The Agency Workers Regulations were implemented on 1st October 2011. Their core purpose is to align the basic employment conditions – including elements such as pay and holiday entitlement – for temporary workers with those of the people they work alongside.
MCI Logistic Solutions has been working closely with the Government and other relevant authorities on the implementation of the Agency Workers Regulations for some time. The final impact of the new rules, on both employers and agency workers, will not be totally clear until the Government issues its Guidance Notes in the next few months. However, what is clear is that the introduction of the new Regulations will not alter the convenience and flexibility of using temps.
We are pleased to provide the following information to help you understand the AWR Regulations.
Definition of an ‘Agency Worker’: The new Regulations will cover ‘regular’ agency workers and workers supplied through ‘intermediaries’ including workers employed by umbrella companies. They will not cover genuinely self-employed, limited company contractors, or managed service contractors.

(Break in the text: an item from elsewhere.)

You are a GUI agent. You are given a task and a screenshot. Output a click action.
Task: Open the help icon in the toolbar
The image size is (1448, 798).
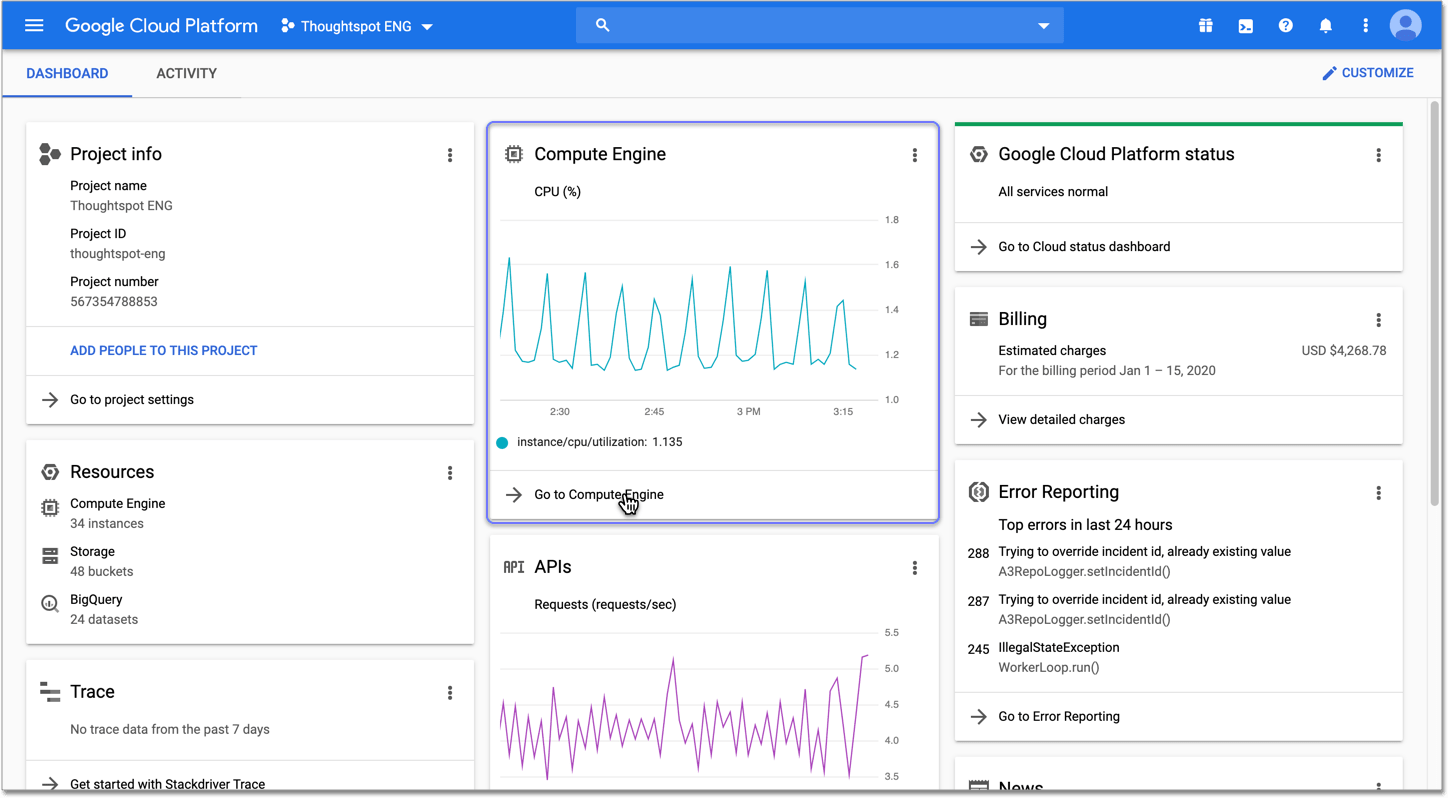tap(1285, 25)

Qualifying period: Once an agency worker has completed 12 calendar weeks where they are doing the same job with the same customer, they will qualify under the new Regulations. It does not matter how many days (or hours) they work each week.
If the agency worker takes a ‘short break’ (anything less than 6 weeks) in the same job, the qualifying period will not be broken.
On the other hand, the ‘clock’ will restart if the agency worker starts a new role with the same hirer that is genuinely ‘substantively different’ to the previous one and the agency has put in writing the type of work to be done in the new role.
Equal treatment: So, after the 12-week qualifying period has been completed, the agency worker becomes entitled to the same ‘basic working and employment conditions’ as if he had been recruited directly by the hirer to do the same job as an employee or worker. Treatment consistent with that of a comparable employee or worker will be deemed to constitute compliance with the Regulations.
Definition of pay: Under the terms of the Regulations, this means basic pay plus other contractual entitlements directly linked to the work undertaken by the agency worker whilst on assignment.
This means that the following items, for example, will be included: overtime, shift allowances, unsocial hours premiums and any benefits in kind which have a monetary face value and which are exchangeable for money/goods/services, such as luncheon vouchers.
The following items are examples of those that will be excluded: some bonuses (see below), company sick pay, pensions, profit-sharing, share ownership schemes and maternity, paternity or adoption pay.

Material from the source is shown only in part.